- O ministro da Fazenda, Fernando Haddad, sinalizou que pode se candidatar a um cargo eletivo em São Paulo a pedido do presidente Lula.
- A decisão deve sair durante a viagem de Lula nesta terça-feira, com agenda em Valinhos (SP) e na capital paulista.
- Haddad vinha sendo reticente em disputar o pleito deste ano, especialmente para o governo de São Paulo, diante do favoritismo do governador Tarcísio de Freitas.
- O PT pressiona pela candidatura de Haddad para ampliar o palanque de Lula no estado.
- O partido também quer Geraldo Alckmin para o Senado, mas enfrenta resistência do PSB, que prefere que ele continue como vice na chapa de reeleição de Lula; João Campos, líder do PSB, reforçou a aliança em reunião com Lula.
O ministro da Fazenda, Fernando Haddad, sinalizou nesta segunda-feira que pode se candidatar a um cargo eletivo em São Paulo, caso seja determinado pelo presidente Lula. A possibilidade surge mesmo com a resistência inicial de Haddad em disputar este ano, principalmente ao governo estadual, onde Tarcísio de Freitas lidera as intenções de reeleição.

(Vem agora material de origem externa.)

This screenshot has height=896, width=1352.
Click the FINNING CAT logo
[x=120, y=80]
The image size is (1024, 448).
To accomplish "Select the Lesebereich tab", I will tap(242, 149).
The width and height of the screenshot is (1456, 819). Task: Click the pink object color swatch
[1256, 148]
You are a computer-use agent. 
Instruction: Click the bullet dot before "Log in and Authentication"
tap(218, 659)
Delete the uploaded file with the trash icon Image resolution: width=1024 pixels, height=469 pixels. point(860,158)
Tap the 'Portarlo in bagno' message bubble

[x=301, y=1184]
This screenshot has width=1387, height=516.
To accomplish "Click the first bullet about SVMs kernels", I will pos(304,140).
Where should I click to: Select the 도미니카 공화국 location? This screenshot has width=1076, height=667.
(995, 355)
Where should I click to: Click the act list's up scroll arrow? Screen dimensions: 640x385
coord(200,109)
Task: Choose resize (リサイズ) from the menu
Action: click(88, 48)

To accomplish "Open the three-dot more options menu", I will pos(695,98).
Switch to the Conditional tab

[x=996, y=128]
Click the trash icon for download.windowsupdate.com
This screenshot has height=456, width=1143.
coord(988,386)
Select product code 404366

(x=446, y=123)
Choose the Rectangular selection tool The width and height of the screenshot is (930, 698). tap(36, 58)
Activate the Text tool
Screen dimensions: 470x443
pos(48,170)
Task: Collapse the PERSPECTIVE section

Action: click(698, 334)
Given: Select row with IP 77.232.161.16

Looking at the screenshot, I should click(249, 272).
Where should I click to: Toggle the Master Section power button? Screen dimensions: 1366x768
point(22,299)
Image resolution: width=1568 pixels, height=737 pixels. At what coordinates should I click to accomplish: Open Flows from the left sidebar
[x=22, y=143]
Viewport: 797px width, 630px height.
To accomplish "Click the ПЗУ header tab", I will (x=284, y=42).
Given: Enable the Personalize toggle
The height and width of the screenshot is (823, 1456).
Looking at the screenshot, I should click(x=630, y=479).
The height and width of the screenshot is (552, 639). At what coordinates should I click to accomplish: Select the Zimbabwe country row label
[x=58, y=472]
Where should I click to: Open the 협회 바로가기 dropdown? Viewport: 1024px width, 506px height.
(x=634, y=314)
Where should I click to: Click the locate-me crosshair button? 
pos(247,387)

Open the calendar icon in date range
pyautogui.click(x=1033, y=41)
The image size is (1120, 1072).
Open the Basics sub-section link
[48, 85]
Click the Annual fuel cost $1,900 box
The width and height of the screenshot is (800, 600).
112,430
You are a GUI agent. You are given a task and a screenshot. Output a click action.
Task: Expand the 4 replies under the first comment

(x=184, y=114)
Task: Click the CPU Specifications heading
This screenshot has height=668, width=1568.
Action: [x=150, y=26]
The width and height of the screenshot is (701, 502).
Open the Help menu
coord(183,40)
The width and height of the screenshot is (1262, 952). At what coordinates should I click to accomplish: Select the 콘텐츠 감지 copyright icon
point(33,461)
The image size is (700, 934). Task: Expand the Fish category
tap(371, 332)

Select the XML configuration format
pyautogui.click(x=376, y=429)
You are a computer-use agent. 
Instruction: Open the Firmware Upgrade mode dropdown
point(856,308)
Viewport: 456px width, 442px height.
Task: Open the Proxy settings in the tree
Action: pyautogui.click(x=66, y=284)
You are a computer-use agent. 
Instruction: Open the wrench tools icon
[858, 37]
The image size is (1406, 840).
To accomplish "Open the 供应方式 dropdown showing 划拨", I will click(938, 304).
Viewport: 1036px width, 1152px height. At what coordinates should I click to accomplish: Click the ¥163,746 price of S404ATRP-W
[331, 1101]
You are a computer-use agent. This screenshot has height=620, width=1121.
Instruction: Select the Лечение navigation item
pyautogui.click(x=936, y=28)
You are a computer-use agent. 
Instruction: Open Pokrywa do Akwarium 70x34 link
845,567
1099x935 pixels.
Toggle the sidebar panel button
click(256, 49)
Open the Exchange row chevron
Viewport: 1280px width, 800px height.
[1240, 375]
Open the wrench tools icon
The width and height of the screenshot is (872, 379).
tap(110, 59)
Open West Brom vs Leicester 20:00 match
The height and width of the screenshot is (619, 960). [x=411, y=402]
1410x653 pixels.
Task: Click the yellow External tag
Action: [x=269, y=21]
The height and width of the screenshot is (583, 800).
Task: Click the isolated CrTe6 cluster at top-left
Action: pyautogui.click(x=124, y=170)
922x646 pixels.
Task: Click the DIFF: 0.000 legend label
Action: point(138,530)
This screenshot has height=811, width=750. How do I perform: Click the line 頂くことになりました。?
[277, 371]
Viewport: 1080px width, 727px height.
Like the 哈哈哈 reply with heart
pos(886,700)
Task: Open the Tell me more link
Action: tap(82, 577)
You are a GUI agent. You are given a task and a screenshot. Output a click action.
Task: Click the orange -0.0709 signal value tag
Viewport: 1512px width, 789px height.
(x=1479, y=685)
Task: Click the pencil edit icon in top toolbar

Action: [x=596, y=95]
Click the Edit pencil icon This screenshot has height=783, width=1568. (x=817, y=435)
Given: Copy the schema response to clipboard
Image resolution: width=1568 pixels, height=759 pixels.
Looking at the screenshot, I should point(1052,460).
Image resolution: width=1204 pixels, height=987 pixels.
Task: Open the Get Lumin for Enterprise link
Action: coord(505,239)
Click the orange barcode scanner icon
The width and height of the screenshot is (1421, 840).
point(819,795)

A definição sobre a candidatura deve ocorrer durante a viagem de Lula amanhã a Valinhos (SP) e à capital paulista, com atividades programadas no período da tarde e da noite. Haddad afirmou, em evento na USP, que tem respeitado a avaliação do presidente e que um denominador comum pode ser alcançado entre eles.
O PT vem pressionando Haddad, inclusive para manter um palanque forte em São Paulo, mesmo diante de dúvidas sobre a viabilidade da candidatura. O objetivo é, segundo a sigla, potencializar o desempenho de Lula no estado.
Paralelamente, o partido trata a possibilidade de Geraldo Alckmin disputar o Senado por São Paulo. O PSB, no entanto, sustenta que ele deve permanecer como vice na chapa de reeleição de Lula, o que gera tensão interna entre as legendas.
O tema sobre Alckmin ganhou espaço após críticas do PSB à forma como o PT tem conduzido a aliança. Em entrevista ao Estadão, o líder do PSB na Câmara afirmou que a composição com o MDB também está sendo considerada por seu partido.
João Campos, presidente nacional do PSB e prefeito do Recife, reuniu-se com Lula no Planalto no dia 10. Segundo Campos, o encontro reforçou a posição de manter a parceria entre PT e PSB, com animação e segurança sobre a composição futura.